P lck

Lungs were isolated and chopped into very small pieces using fine surgical scissors followed by incubation in digestion cocktail containing collagenase and DNAse I in RPMI-1640. This led to formation of single cell suspension of pulmonary cells which was then utilized for flow experiment as done earlier [22 (link)]. Single cells from pulmonary tissue were first incubated with monoclonal antibodies against cell surface antigen, i.e., CD4 (BioLegend, San Diego, CA, USA) fluorescently conjugated to APC-Cy7/APC/FITC. After the normal step of fixation and permeabilization (Miltenyi Biotech, Bergisch Gladbach, North Rhine-Westphalia, Germany) of pulmonary cells in the suspension, cells were then labeled with monoclonal antibodies against intracellular proteins, such as p-LCK, p-ITK, p-PLCγ, NFATc1, p-NFkB, IL-4, IL-5, IL-10, Foxp3, GATA-3, iNOS, and Nitrotyrosine (R&D Systems, Minneapolis, MN, USA; BioLegend, San Diego, CA, USA).
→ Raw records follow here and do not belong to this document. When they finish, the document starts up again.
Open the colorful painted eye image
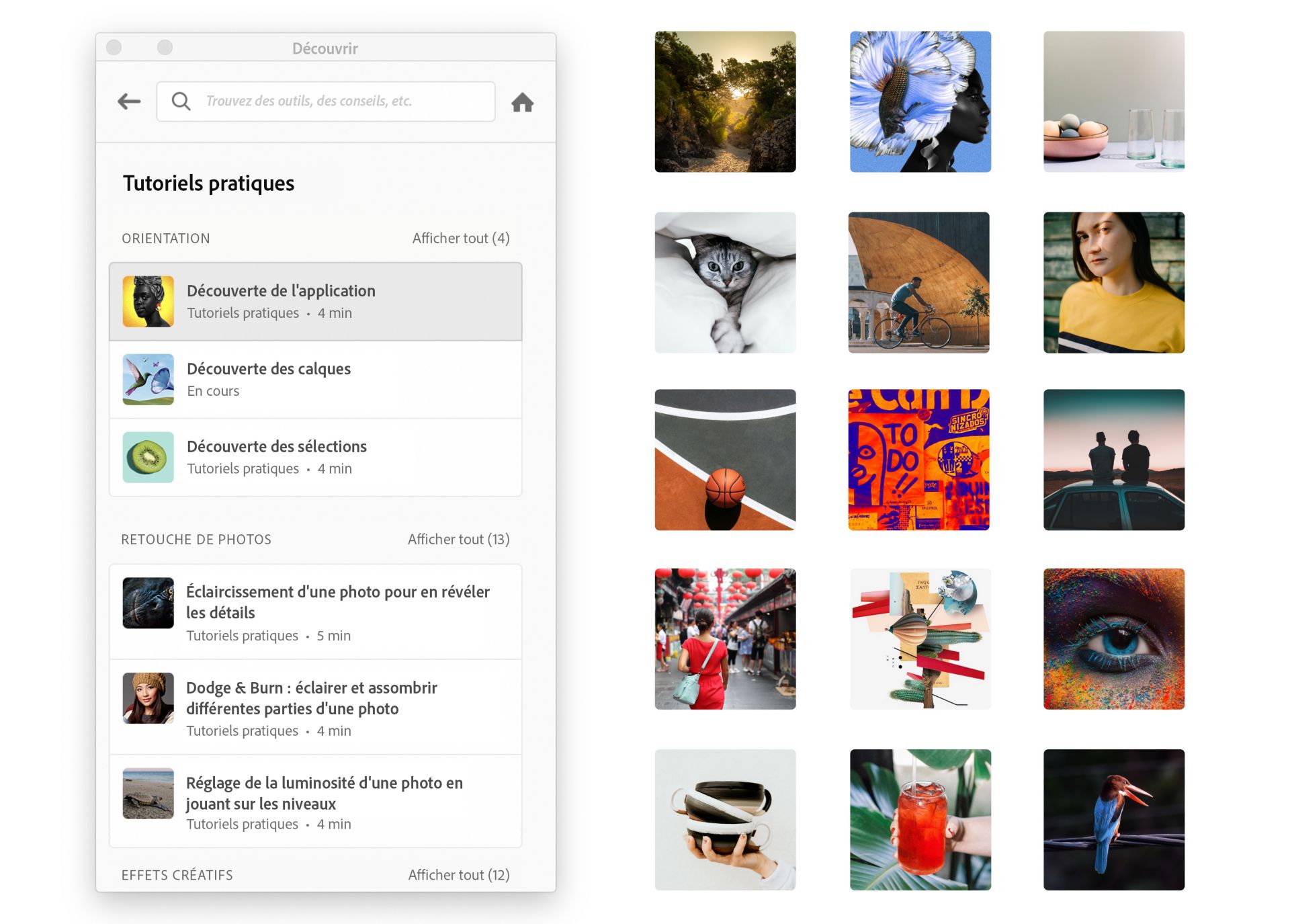This screenshot has width=1290, height=924. [1113, 639]
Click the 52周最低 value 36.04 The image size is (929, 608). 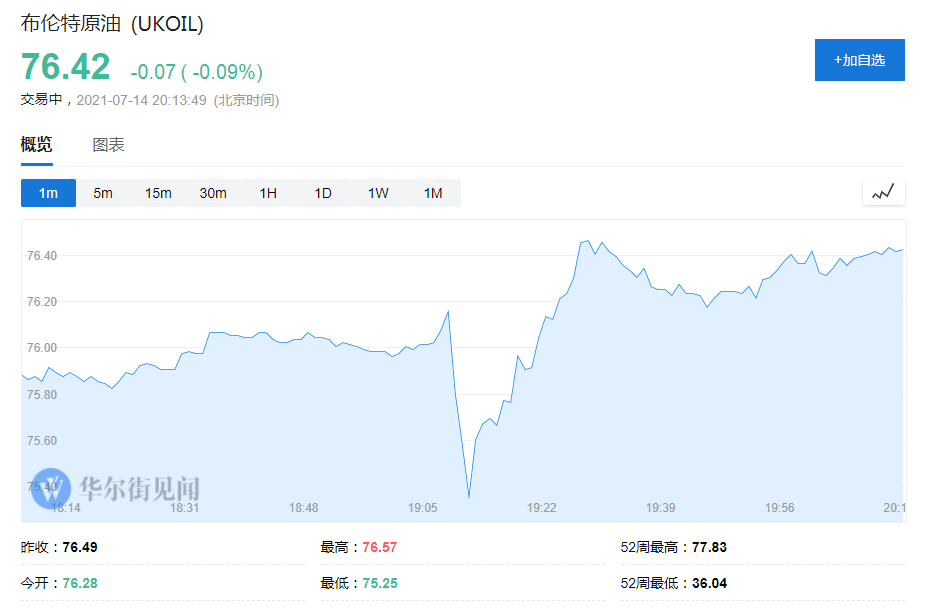click(709, 583)
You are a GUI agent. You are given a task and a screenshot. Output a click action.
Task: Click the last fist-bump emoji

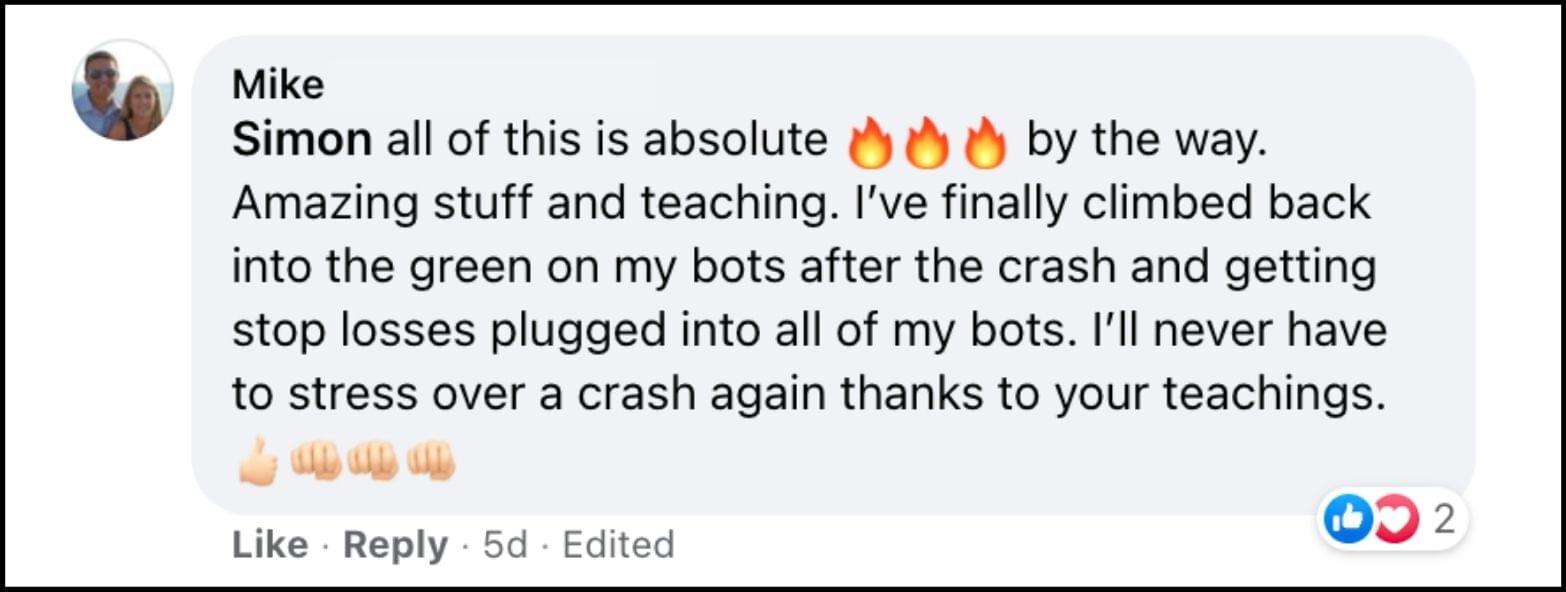coord(430,460)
Immunolabeled leukocytes in pulmonary cell suspension were then run and 10,000 events were acquired on a flow cytometer (Beckman Coulter, Indianapolis, IN, USA), followed by evaluation of fluorescently conjugated intracellular/cell surface proteins using Cytomics FC 500 software as stated before [22 (link)].